In order to identify individuals hiding behind the corporate veil/shield of companies, the MCA has amended the Companies Act, 2013 (CA, 2013) and introduced a set of corresponding rules called The Companies (Significant Beneficial Owners) Rules, 2018. Since the stakeholders faced difficulties in complying with the said rules, MCA issued a circular deferring certain aspects of the rules and further made amendments to the rules.

The following are the highlights to The Companies (Significant Beneficial Owners) Amendment Rules, 2019:

  1. Rule 2 which consists of definitions has been amended to bring in new definitions:
    1. Majority Stake w.r.t equity share capital, voting rights, distributable profits
    2. Partnership Entity which includes a partnership firm registered under the Indian Partnership Act, 1932 or a LLP registered under the LLP Act, 2008
    3. Reporting Company
  2. The term Significant Beneficial Owner (SBO) has undergone a massive change to give clarity as to who qualifies to be a SBO – Rule 2(h). The change has removed the difficulties the stakeholders had with regard to identifying its SBOs including reference to “senior managing officials of the company”. This is a welcome move.
  3. Changes have been made to all the forms under the above rules, making it easier for the SBO to give declarations as well as for the reporting company to report. The following are the forms which have undergone changes:
    1. Form BEN 1- Declaration by SBO of his significant beneficial interest in the reporting company
    2. Form BEN 2 – Return filed by the reporting company to the RoC in terms of Form BEN 1 received by it
    3. Form BEN 3 – Register of beneficial owners holding significant beneficial interest
    4. Form BEN 4 – Notice issued by a reporting company to a person who the former believes to be a SBO but has not disclosed such holding to the Company
  4. 4.As per the amended rules, if the reporting company does not receive any disclosures pursuant to its notice or finds that the disclosures are not satisfactory, they may approach the NCLT to place restrictions on the shares of such members.
  5. 5.Rule 8 lists the companies which are exempted from reporting. Earlier, only pooled investment vehicles/investment funds such as Mutual Funds, Alterative Investment Funds (AIFs), Real Estate Investment Trusts (REITs) and Infrastructure Investment Trusts (lnvlTs) regulated under SEBI Act holding shares in companies or bodies corporate were exempt from the required reporting were included. Post the amendment the following have also been included in the exempt list:
    1. The authority constituted for the administration of IEPF
    2. Holding reporting company, provided that the details of such holding reporting company has been reported in Form No. BEN-2
    3. The Central Government, State Government or any local Authority
    4. A reporting company or a body corporate, or an entity controlled by the Central Government or by any State Government or Governments, or partly by the Central Government and partly by one or more State Governments
SEBI updates :
Recognition to PCS under SEBI LODR – Compulsory Secretarial Audit

Securities and Exchange Board of India (SEBI) has inserted a new Regulation 24A in SEBI (Listing Obligations and Disclosure Requirements) Regulations, 2015 providing for Secretarial Audit and Secretarial Compliance Report by a Practicing Company Secretary (PCS), which is an additional compliance.

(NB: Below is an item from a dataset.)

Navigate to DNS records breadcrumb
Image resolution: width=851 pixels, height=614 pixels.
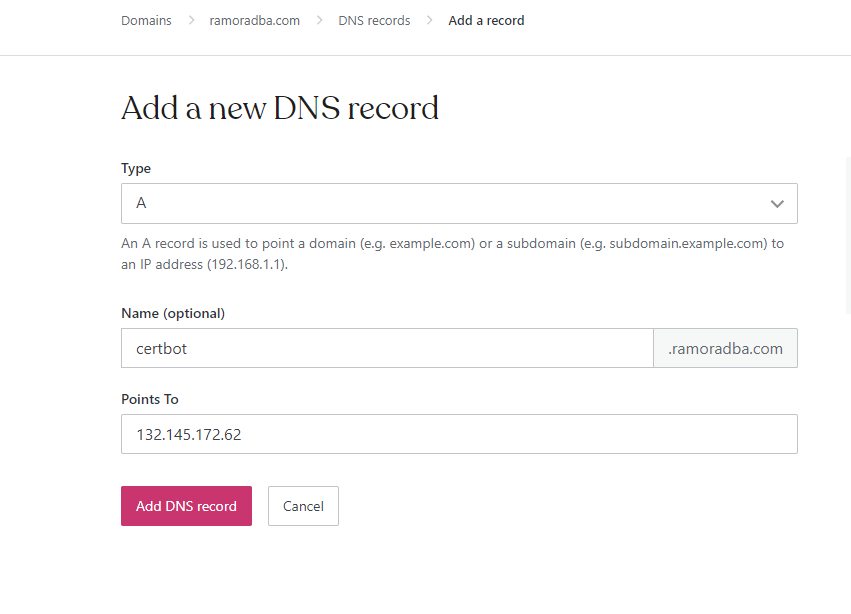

  • The Regulation states that all listed companies and its material unlisted subsidiaries shall undertake a Secretarial Audit and a report given by a PCS shall be annexed to the company’s Annual Report. MR 3 issued under CA 2013 is to be used.
  • Additionally Annual Secretarial Compliance Report to check compliance with all applicable SEBI regulations and circulars/ guidelines is to be issued by a PCS and filed within 60 days from the end of the FY with the Stock Exchanges by the listed entity. Details of unlisted subsidiaries are not required in the annual compliance report.
Reporting for AI & ML used by MIIs

Any set of applications / software / programs / executable / systems where Artificial Intelligence / Machine learning is used by Market Infrastructure Institutions to carry out compliance or management purposes is required to be reported to SEBI in the reporting form specified in Annexure B of this Circular on a quarterly basis within 15 days of the expiry of the quarter, with effect from quarter ending March 31, 2019.

Technologies that are considered to be categorized as AI and ML technologies in the scope of this circular, are explained in Annexure A.

Furnishing of PAN for transfer of listed Equity Shares by NRI / OCI – relaxed

NRIs (Non Resident Indians) / OCIs (Overseas Citizens of India) need not furnish PAN for transfer of listed equity shares held by them subject to the following conditions:

  • Transfers executed after 01.01.2016
  • Non–commercial transactions i.e., by way of gift among immediate relatives
  • NRI / OCI to provide an alternative ID and Non-Resident status

RBI Updates :
Ombudsman Scheme for Digital Transactions, 2019

System Participants defined under the Ombudsman Scheme for Digital Transactions, 2019 shall comply with the provisions of the said scheme, with effect from 31st Jan, 2019 as notified by RBI.

‘System Participant’ means any person other than a bank participating in a payment system as defined under Section 2 of the Payment and Settlement Systems Act, 2007 excluding a ‘System Provider’

‘System Provider’ means and includes a person who operates an authorised payment system as defined under Section 2 of the Payment and Settlement Systems Act, 2007.

ECB breather for Resolution Applicants

RBI has relaxed the end-use restrictions for resolution applicants under the Corporate Insolvency Resolution Process (CIRP). They are allowed to raise ECBs from the recognised lenders, except the branches/ overseas subsidiaries of Indian banks, for repayment of Rupee term loans of the target company under the approval route. All other provisions of the ECB policy are applicable.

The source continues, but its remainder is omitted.